We first prove implication (i). By (30) and the definition of \((\hat{X},\hat{Y})\), we obtain

$$\begin{aligned} F(X)&\ge \sum _{e\in \hat{X}} C_e+f(\hat{Y},S') =\sum _{e\in \hat{X}} C_e+ \sum _{e\in \hat{Y}} \min \left\{ c_e+d_e, c_e+\Gamma \frac{d_e}{D}\right\} \\&\ge \sum _{e\in \hat{X}} C_e+ \sum _{e\in \hat{Y}} \min \left\{ c_e+d_e, c_e+\beta d_e\right\} = \sum _{e\in \hat{X}} C_e\\&\quad + \sum _{e\in \hat{Y}} (c_e+\beta d_e)\ge \sum _{e\in \hat{X}} C_e+ \beta f(\hat{Y},\overline{S}), \end{aligned}$$

where \(\overline{S}=(c_e+d_e)_{e\in E}\). The rest of the proof is the same as in the proof of Lemma 6. We now prove implication (ii). By (30) and the definition of \((\hat{X},\hat{Y})\), we have

$$\begin{aligned} F(X)&\ge \sum _{e\in \hat{X}} C_e+f(\hat{Y},S') \ge \sum _{e\in \hat{X}} C_e+f(\hat{Y},\underline{S})\ge \sum _{e\in \hat{X}} C_e+ \max _{S\in \mathcal {U}_2^I(\Gamma )}f(\hat{Y},S)-\Gamma \\&\ge \sum _{e\in \hat{X}} C_e+ \max _{S\in \mathcal {U}_2^I(\Gamma )} \min _{Y\in \Phi ^k_{\hat{X}}}f(Y,S)-\Gamma =F(\hat{X})-\Gamma . \end{aligned}$$

If \(\Gamma \le \gamma F(\hat{X})\). Then \(F(X)\ge F(\hat{X})-\gamma F(\hat{X})=(1-\gamma )F(\hat{X})\) and \(F(\hat{X})\le \frac{1}{1-\gamma } F(X).\) \(\square \)
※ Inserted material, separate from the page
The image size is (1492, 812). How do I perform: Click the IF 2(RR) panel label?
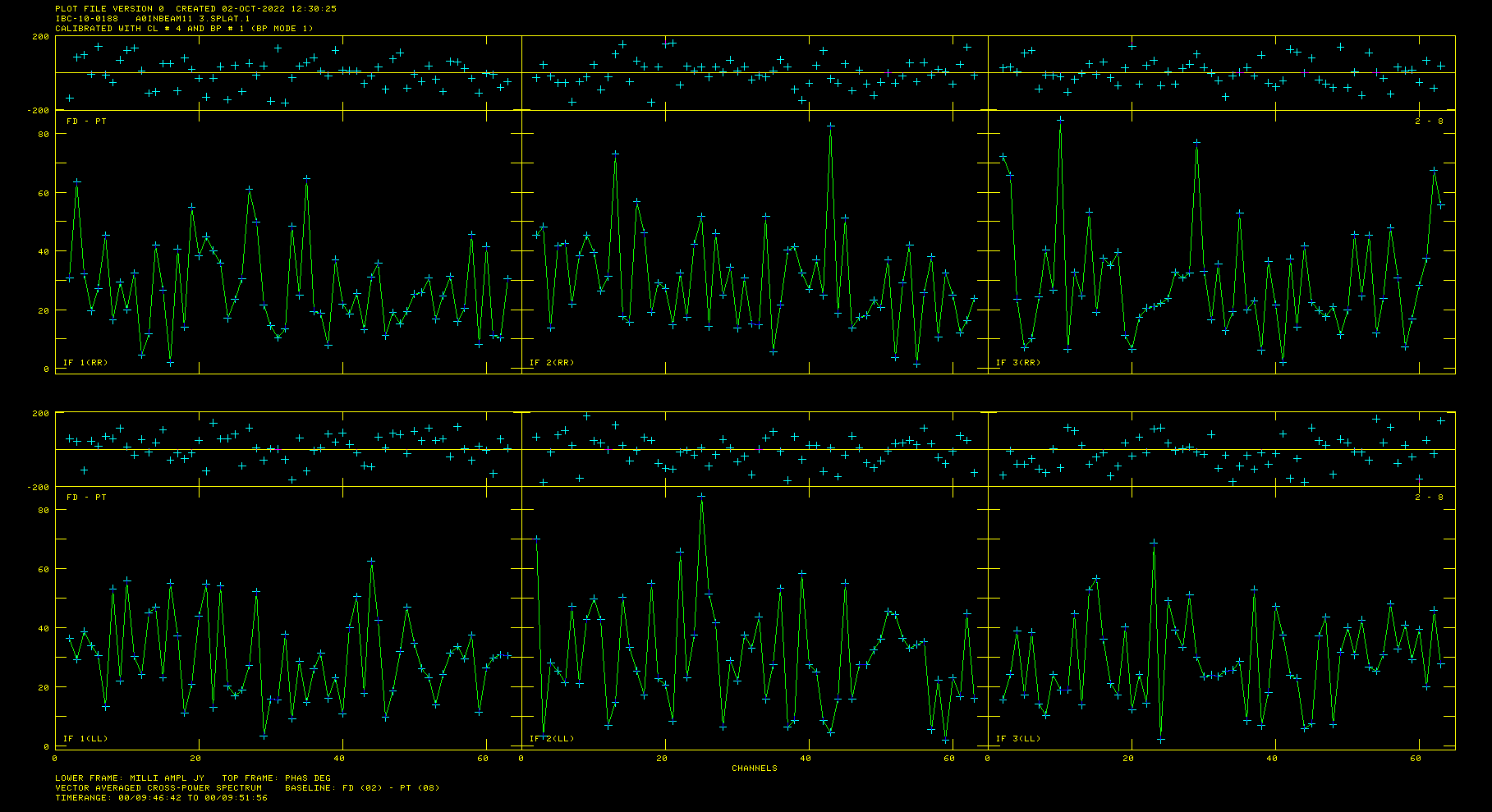552,363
Note that the value of \(F(\hat{X})\) under \(\mathcal {U}^{I}_2(\Gamma )\) can be computed in polynomial time (Nasrabadi and Orlin 2013). In consequence, the constants \(\beta \) and \(\gamma \) can be efficiently determined for every particular instance of the problem. Clearly, we can assume that \(d_e\le \Gamma \) for each \(e\in E\), which implies \(D\le m\Gamma \), where \(m=|E|\). Hence, we can assume that \(\Gamma \ge \frac{1}{m} D\) for every instance of the problem. We thus get from Lemma 7 (implication (i)) that \(F(\hat{X})\le m F(X)\) for any \(X\in \Phi \) and the problem is approximable within m. If \(\alpha \), \(\beta \) and \(\gamma \) are the constants from Lemmas 6 and 7, then the following theorem summarizes the approximation results:

Theorem 5

Rob Rec ST is approximable within \(\frac{1}{\alpha }\) under scenario set \(\mathcal {U}^{I}_1(\Gamma )\) and it is approximable within \(\min \{\frac{1}{\beta },\frac{1}{\alpha },\frac{1}{1-\gamma }\}\) under scenario set \(\mathcal {U}^{I}_2(\Gamma )\).

Observe that Lemmas 6 and 7 hold of any sets \(\Phi \) and \(\Phi ^k_X\) (the particular structure of these sets is not exploited). Hence the approximation algorithms can be applied to any problem for which the recoverable version (27) is polynomially solvable.

4 Conclusions

In this paper we have studied the recoverable robust spanning tree problem (Rob Rec ST) under various interval uncertainty representations. The main result is the polynomial time combinatorial algorithm for the recoverable spanning tree. We have applied this algorithm for solving Rob Rec ST under the traditional uncertainty representation (see, e.g., Kouvelis and Yu 1997) in polynomial time. Moreover, we have used the algorithm for providing several approximation results for Rec ST with the scenario set introduced by Bertsimas and Sim (2003) and the scenario set with a budged constraint (see, e.g,. Nasrabadi and Orlin 2013). There is a number of open questions concerning the considered problem. Perhaps, the most interesting one is to resolve the complexity of the robust problem under the interval uncertainty representation with budget constraint. It is possible that this problem may be solved in polynomial time by some extension of the algorithm constructed in this paper. One can also try to extend the algorithm for the more general recoverable matroid base problem, which has also been shown to be polynomially solvable in Hradovich et al. (2016).